Saturday, May 17, 2008

Reaction from New level

My incision area started to hurt yesterday, as did the area that the lead attaches to the Vagus Nerve. The sensation lasted about half an hour and then a head ache on that side of the head. The next stimulation period the same pain, but much less, with no headache. But I am up again. More motivated to paint, sculpt, and to move about, as in yard work.
The hospital has not billed me yet and it has been since Feb. 26th. I did contact them and apparently they are resubmitting it to the insurance company and that takes about a month to six weeks to do.
Meanwhile I notice that I can think around problems better. I can see them as less threatening. I can move off the ruminating thoughts and on to other, more creative ones. I believe that it has helped in my OCD. I am not locked into certain behaviors as much.












Friday, May 16, 2008

A new adjusted level (3)

I spoke to Tish (my sister-in-law, a pharmacist ) about the implant. And because she works with diabetics she was very interested to know about the device. I feel as if I am in limbo about my weight. I seem to be more active, but I am not motivated to exercise more. I thought I would be. I still crave carbs somewhat. I am going through a peanut butter phase.
On the 14th, just two days ago, I got the implant adjusted up again. I believe it was for .75 at 180 minutes. Dr. Rivera felt I should not take an increase in the stimulation, but continue to let the drugs decrease.

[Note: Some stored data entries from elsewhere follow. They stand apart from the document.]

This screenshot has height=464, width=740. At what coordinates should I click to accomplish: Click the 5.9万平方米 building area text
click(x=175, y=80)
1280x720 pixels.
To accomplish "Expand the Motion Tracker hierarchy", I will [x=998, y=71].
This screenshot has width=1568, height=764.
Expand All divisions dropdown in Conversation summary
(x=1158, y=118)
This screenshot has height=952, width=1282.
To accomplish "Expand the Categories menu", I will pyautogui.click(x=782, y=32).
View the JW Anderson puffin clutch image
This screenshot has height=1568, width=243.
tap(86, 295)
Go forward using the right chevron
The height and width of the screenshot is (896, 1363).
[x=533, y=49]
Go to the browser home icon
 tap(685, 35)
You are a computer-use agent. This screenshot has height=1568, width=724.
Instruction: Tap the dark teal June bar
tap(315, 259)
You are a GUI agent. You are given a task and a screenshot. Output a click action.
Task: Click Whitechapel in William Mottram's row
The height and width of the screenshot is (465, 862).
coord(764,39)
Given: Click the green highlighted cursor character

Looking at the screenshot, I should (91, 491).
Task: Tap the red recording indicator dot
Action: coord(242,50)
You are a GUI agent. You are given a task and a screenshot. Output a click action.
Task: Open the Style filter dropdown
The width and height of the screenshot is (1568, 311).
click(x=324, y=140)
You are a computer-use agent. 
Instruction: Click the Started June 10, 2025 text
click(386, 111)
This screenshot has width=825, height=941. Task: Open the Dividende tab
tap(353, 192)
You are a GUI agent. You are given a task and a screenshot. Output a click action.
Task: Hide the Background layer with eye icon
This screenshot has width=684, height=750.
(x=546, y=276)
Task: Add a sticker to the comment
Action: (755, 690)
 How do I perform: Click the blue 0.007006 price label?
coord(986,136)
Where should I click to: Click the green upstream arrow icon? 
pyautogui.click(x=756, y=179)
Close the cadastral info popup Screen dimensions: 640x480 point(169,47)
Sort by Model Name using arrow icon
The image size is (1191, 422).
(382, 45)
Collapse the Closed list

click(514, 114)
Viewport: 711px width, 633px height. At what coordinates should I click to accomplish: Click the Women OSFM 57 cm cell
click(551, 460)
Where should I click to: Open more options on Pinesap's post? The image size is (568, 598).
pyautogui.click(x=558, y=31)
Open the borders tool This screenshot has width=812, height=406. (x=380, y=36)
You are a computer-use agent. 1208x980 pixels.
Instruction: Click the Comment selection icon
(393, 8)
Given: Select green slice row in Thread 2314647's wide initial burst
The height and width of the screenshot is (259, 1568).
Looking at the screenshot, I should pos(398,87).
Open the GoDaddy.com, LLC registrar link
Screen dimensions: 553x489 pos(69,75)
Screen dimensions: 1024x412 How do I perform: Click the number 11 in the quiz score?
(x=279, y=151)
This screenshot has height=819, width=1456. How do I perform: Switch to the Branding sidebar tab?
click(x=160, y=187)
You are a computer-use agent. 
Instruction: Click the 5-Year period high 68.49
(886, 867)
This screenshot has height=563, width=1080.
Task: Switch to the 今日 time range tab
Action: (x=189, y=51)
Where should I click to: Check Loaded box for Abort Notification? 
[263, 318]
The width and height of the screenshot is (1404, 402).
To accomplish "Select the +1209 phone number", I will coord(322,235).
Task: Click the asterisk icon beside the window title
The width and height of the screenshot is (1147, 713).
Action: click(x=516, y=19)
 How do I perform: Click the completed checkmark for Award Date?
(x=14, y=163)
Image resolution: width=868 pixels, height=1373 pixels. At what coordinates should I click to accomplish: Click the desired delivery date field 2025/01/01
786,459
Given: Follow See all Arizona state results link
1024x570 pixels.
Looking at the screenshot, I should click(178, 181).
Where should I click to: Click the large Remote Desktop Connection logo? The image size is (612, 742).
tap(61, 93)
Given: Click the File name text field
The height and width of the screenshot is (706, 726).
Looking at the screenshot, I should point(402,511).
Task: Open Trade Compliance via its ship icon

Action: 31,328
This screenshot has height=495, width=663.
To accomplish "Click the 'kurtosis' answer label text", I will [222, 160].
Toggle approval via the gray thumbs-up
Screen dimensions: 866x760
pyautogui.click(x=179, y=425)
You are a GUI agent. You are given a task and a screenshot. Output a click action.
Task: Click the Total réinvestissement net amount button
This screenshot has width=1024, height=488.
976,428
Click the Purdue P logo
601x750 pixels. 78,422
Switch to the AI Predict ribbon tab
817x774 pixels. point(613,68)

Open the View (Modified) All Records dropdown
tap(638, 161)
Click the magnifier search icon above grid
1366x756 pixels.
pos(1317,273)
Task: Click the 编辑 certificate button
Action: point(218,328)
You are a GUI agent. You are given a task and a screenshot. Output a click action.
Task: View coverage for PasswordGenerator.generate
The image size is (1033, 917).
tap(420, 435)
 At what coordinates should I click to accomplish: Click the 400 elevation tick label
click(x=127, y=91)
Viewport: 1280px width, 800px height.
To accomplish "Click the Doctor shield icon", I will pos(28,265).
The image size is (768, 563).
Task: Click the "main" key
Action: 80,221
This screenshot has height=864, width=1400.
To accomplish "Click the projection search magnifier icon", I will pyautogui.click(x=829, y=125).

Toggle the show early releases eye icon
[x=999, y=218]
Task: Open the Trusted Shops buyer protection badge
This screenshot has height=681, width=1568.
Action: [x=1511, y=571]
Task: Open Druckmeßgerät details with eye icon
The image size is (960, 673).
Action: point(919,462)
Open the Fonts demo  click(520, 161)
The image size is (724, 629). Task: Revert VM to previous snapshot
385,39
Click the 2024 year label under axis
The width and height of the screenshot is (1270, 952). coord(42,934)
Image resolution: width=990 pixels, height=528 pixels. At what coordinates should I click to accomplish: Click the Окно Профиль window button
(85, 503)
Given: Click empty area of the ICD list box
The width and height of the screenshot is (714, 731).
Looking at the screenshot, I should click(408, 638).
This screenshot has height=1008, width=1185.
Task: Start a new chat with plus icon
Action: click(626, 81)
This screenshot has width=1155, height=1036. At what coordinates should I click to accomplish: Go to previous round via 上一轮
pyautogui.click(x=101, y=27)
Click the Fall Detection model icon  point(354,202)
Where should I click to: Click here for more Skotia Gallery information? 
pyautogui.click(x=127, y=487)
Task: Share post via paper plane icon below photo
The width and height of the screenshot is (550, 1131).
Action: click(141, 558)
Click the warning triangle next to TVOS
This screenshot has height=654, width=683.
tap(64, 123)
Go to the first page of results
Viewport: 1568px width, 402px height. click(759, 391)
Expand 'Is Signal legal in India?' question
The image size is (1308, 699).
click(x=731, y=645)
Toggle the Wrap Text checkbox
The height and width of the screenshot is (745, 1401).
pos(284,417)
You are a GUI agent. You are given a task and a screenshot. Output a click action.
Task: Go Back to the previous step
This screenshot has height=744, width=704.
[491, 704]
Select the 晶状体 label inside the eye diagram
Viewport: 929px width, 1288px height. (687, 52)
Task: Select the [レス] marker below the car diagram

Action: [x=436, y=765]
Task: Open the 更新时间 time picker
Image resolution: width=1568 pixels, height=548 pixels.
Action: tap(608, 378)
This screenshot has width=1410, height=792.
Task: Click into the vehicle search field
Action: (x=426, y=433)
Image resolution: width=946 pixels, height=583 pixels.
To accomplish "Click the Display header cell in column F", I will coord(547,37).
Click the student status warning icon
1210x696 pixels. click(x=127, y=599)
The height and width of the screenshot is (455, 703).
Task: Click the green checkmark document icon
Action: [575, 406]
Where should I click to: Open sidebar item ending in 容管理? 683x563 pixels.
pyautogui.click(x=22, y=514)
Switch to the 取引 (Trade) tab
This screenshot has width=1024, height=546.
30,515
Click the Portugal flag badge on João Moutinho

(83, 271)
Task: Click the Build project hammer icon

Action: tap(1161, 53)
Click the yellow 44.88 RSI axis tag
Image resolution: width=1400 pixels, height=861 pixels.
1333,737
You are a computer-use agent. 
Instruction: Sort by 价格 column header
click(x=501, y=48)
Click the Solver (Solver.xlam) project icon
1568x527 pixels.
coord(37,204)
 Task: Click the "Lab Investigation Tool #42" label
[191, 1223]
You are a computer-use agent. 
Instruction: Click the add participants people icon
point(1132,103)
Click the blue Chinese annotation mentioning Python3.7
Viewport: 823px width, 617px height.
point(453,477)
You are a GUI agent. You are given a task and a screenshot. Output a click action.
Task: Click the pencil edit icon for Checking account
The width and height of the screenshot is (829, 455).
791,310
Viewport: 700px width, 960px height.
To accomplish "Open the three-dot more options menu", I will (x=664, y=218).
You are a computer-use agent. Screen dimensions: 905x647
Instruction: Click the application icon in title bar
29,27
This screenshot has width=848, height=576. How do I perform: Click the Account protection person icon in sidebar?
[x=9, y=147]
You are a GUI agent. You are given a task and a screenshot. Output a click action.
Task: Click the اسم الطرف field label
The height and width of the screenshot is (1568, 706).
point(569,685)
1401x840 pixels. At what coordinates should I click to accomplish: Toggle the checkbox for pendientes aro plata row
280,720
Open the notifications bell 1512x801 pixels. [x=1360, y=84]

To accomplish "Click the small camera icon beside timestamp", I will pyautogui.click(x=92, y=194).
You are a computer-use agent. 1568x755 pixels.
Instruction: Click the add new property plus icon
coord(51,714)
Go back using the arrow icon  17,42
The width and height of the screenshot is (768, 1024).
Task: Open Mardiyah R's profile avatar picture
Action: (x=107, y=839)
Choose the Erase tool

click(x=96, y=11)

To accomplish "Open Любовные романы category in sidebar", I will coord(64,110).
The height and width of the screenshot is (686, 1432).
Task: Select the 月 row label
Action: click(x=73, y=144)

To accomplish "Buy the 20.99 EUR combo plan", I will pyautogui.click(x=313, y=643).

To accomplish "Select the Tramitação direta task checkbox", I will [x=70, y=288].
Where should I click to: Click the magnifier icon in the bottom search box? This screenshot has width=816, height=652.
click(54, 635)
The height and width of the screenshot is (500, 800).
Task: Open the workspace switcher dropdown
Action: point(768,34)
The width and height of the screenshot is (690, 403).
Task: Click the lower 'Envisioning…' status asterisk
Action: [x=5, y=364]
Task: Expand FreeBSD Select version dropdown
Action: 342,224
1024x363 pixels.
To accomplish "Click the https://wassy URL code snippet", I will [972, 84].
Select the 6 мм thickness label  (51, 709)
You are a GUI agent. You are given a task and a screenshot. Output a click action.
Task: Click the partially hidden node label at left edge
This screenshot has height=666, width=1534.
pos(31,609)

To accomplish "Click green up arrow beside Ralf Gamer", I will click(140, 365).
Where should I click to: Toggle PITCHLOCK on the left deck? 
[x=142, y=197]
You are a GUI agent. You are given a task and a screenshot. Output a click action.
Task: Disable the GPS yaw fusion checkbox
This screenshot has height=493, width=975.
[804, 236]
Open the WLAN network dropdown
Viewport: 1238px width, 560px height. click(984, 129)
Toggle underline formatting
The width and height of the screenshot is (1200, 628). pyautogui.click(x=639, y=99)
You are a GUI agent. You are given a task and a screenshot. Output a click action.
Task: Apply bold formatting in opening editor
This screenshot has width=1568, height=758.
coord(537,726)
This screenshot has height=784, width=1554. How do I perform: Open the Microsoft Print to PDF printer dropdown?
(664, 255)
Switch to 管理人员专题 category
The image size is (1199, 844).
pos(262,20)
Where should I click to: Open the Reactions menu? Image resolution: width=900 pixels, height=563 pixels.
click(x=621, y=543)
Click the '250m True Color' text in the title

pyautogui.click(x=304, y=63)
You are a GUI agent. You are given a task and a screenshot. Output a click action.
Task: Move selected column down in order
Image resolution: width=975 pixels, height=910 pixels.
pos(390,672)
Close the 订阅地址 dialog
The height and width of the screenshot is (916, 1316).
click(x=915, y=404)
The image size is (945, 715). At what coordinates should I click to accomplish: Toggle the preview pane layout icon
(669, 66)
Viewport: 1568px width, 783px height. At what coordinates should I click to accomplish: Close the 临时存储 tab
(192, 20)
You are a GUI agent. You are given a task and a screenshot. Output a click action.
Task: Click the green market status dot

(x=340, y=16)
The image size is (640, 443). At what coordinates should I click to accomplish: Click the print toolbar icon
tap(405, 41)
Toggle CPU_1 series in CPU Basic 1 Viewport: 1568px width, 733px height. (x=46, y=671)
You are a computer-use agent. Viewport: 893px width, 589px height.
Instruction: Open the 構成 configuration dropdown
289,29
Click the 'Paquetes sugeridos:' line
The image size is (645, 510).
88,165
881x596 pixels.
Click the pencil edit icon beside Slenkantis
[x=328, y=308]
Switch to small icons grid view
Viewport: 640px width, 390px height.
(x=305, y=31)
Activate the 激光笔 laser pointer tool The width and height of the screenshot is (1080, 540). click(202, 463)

He gave me the increase in the stimulation, and let the drugs continue at the same level.
My reaction was a little different. A slight bit of anxiety came, then went. Then the depression free state returned. I had more energy. I even had motivation to get things prepared to begin an oil painting. That is amazing after working out in the sun all day. (I had always been so incredibly tired that I could not even be the least bit creative or motivated to create after such a long day.-editor)



Sunday, May 4, 2008

Certain Strangeness

For the past two days I've been tremendously tired and feeling disconnected from reality.A kind of pushed to the limit, let me rest type of feeling. Am I going into depression, or is the implant going to save me? It is just that the disconnect feeling is staying around too long. I am falling back into the redundant pit with problems at work. Over and over in the brain. So much stuff. Yuck! Struggle to break free. If brain was not in this state, troubles at work would be blown off. I can see it now. Very clearly.